Download or read book Beyond the Terror written by Gwynne Lewis and published by Cambridge University Press. This book was released on 2003-12-18 with total page 294 pages. Available in PDF, EPUB and Kindle. Book excerpt: This collection of essays is written by Richard Cobb's friends, and is dedicated to him.
Book Synopsis Revolution as Reformation by : Peter C. Messer
Download or read book Revolution as Reformation written by Peter C. Messer and published by University Alabama Press. This book was released on 2021-01-19 with total page 305 pages. Available in PDF, EPUB and Kindle. Book excerpt: Essays that explore how Protestants responded to the opportunities and perils of revolution in the transatlantic age Revolution as Reformation: Protestant Faith in the Age of Revolutions, 1688–1832 highlights the role that Protestantism played in shaping both individual and collective responses to revolution. These essays explore the various ways that the Protestant tradition, rooted in a perpetual process of recalibration and reformulation, provided the lens through which Protestants experienced and understood social and political change in the Age of Revolutions. In particular, they call attention to how Protestants used those changes to continue or accelerate the Protestant imperative of refining their faith toward an improved vision of reformed religion. The editors and contributors define faith broadly: they incorporate individuals as well as specific sects and denominations, and as much of “life experience” as possible, not just life within a given church. In this way, the volume reveals how believers combined the practical demands of secular society with their personal faith and how, in turn, their attempts to reform religion shaped secular society. The wide-ranging essays highlight the exchange of Protestant thinkers, traditions, and ideas across the Atlantic during this period. These perspectives reveal similarities between revolutionary movements across and around the Atlantic. The essays also emphasize the foundational role that religion played in people’s attempts to make sense of their world, and the importance they placed on harmonizing their ideas about religion and politics. These efforts produced novel theories of government, encouraged both revolution and counterrevolution, and refined both personal and collective understandings of faith and its relationship to society.

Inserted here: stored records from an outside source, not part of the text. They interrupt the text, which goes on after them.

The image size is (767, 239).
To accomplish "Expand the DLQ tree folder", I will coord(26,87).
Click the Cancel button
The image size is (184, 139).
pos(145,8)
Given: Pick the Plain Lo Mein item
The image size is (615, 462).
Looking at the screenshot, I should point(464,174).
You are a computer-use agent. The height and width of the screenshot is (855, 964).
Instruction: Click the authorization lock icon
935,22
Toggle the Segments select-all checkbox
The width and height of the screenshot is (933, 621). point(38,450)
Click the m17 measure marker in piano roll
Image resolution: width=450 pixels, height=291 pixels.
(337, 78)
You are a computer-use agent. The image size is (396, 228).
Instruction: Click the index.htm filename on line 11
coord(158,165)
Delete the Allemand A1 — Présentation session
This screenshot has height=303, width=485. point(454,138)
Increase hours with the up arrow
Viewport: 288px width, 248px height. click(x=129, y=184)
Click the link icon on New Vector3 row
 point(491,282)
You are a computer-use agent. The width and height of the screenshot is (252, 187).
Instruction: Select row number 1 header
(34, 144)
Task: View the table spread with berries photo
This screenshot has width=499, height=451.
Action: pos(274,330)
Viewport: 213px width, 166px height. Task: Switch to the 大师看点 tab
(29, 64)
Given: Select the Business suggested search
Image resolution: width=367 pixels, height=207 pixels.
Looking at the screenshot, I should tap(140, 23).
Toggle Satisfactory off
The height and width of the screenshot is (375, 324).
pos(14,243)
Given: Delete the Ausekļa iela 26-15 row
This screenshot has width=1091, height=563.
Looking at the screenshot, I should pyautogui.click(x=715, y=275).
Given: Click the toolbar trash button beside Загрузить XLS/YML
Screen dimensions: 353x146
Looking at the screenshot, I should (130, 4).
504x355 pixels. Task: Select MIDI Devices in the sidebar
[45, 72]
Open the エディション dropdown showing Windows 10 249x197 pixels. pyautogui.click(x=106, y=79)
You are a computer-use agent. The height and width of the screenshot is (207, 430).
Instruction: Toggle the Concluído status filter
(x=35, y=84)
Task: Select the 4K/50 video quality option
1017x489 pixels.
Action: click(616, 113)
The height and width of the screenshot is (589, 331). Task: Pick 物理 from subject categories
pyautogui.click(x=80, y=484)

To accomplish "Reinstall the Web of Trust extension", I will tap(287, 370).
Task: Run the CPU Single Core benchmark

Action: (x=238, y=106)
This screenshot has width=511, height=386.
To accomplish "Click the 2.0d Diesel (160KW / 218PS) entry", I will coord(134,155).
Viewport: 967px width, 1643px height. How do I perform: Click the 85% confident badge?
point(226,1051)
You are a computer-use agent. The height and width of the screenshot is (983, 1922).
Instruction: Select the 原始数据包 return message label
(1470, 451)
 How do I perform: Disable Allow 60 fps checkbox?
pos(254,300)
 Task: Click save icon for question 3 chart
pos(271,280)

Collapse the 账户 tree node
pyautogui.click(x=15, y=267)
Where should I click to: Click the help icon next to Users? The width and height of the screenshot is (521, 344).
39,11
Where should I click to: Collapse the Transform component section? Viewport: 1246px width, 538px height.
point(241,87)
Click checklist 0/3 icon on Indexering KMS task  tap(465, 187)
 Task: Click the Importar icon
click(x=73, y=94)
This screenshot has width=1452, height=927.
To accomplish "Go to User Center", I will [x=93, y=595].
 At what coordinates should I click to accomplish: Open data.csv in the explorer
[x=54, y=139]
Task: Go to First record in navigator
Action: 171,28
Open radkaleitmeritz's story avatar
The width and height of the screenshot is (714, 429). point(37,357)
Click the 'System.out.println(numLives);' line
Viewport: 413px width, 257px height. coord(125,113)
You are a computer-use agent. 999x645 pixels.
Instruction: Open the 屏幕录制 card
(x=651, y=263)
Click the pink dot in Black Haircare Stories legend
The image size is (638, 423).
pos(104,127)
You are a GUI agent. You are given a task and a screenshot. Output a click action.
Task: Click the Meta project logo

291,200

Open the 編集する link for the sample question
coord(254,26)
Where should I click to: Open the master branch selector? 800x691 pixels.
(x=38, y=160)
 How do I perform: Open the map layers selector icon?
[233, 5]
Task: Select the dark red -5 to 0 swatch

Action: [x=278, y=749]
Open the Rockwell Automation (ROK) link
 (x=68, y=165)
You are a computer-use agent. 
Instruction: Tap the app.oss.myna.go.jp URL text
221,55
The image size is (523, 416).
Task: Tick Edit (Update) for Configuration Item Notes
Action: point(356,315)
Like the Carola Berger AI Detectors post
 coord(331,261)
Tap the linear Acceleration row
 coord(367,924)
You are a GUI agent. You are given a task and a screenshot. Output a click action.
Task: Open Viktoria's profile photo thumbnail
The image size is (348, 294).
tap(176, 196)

Book Synopsis The Bourgeois Revolution in France, 1789-1815 by : Henry Heller
Download or read book The Bourgeois Revolution in France, 1789-1815 written by Henry Heller and published by Berghahn Books. This book was released on 2006 with total page 190 pages. Available in PDF, EPUB and Kindle. Book excerpt: In the last generation the classic Marxist interpretation of the French Revolution has been challenged by the so-called revisionist school. The Marxist view that the Revolution was a bourgeois and capitalist revolution has been questioned by Anglo-Saxon revisionists like Alfred Cobban and William Doyle as well as a French school of criticism headed by François Furet. Today revisionism is the dominant interpretation of the Revolution both in the academic world and among the educated public. Against this conception, this book reasserts the view that the Revolution - the capital event of the modern age - was indeed a capitalist and bourgeois revolution. Based on an analysis of the latest historical scholarship as well as on knowledge of Marxist theories of the transition from feudalism to capitalism, the work confutes the main arguments and contentions of the revisionist school while laying out a narrative of the causes and unfolding of the Revolution from the eighteenth century to the Napoleonic Age.